Print out the records precisely, keeping each line identical to its source.

Start of Input data

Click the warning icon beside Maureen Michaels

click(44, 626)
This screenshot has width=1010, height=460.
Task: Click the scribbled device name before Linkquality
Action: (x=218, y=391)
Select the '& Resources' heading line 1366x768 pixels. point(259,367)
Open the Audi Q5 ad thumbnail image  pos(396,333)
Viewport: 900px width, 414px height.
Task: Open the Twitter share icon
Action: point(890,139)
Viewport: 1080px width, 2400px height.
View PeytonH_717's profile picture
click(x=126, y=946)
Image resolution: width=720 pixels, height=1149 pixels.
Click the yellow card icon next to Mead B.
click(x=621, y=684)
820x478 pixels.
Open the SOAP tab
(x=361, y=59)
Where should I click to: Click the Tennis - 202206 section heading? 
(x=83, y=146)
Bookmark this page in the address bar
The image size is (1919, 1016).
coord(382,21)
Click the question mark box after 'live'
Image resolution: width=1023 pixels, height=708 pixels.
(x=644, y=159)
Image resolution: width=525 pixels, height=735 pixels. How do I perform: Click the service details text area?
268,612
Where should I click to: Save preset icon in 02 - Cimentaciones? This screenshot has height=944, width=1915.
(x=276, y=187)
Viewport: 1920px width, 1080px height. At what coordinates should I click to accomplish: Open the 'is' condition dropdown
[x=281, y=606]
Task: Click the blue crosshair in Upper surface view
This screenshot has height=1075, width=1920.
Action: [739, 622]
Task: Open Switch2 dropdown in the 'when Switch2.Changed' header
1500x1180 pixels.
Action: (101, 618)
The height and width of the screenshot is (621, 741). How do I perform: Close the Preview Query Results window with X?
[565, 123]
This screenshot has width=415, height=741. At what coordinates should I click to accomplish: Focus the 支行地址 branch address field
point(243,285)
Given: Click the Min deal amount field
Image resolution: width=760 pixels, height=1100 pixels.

End of Input data

Your response:
Click the warning icon beside Maureen Michaels

click(44, 626)
This screenshot has width=1010, height=460.
Task: Click the scribbled device name before Linkquality
Action: (x=218, y=391)
Select the '& Resources' heading line 1366x768 pixels. point(259,367)
Open the Audi Q5 ad thumbnail image  pos(396,333)
Viewport: 900px width, 414px height.
Task: Open the Twitter share icon
Action: point(890,139)
Viewport: 1080px width, 2400px height.
View PeytonH_717's profile picture
click(x=126, y=946)
Image resolution: width=720 pixels, height=1149 pixels.
Click the yellow card icon next to Mead B.
click(x=621, y=684)
820x478 pixels.
Open the SOAP tab
(x=361, y=59)
Where should I click to: Click the Tennis - 202206 section heading? 
(x=83, y=146)
Bookmark this page in the address bar
The image size is (1919, 1016).
coord(382,21)
Click the question mark box after 'live'
Image resolution: width=1023 pixels, height=708 pixels.
(x=644, y=159)
Image resolution: width=525 pixels, height=735 pixels. How do I perform: Click the service details text area?
268,612
Where should I click to: Save preset icon in 02 - Cimentaciones? This screenshot has height=944, width=1915.
(x=276, y=187)
Viewport: 1920px width, 1080px height. At what coordinates should I click to accomplish: Open the 'is' condition dropdown
[x=281, y=606]
Task: Click the blue crosshair in Upper surface view
This screenshot has height=1075, width=1920.
Action: [739, 622]
Task: Open Switch2 dropdown in the 'when Switch2.Changed' header
1500x1180 pixels.
Action: (101, 618)
The height and width of the screenshot is (621, 741). How do I perform: Close the Preview Query Results window with X?
[565, 123]
This screenshot has width=415, height=741. At what coordinates should I click to accomplish: Focus the 支行地址 branch address field
point(243,285)
Given: Click the Min deal amount field
Image resolution: width=760 pixels, height=1100 pixels.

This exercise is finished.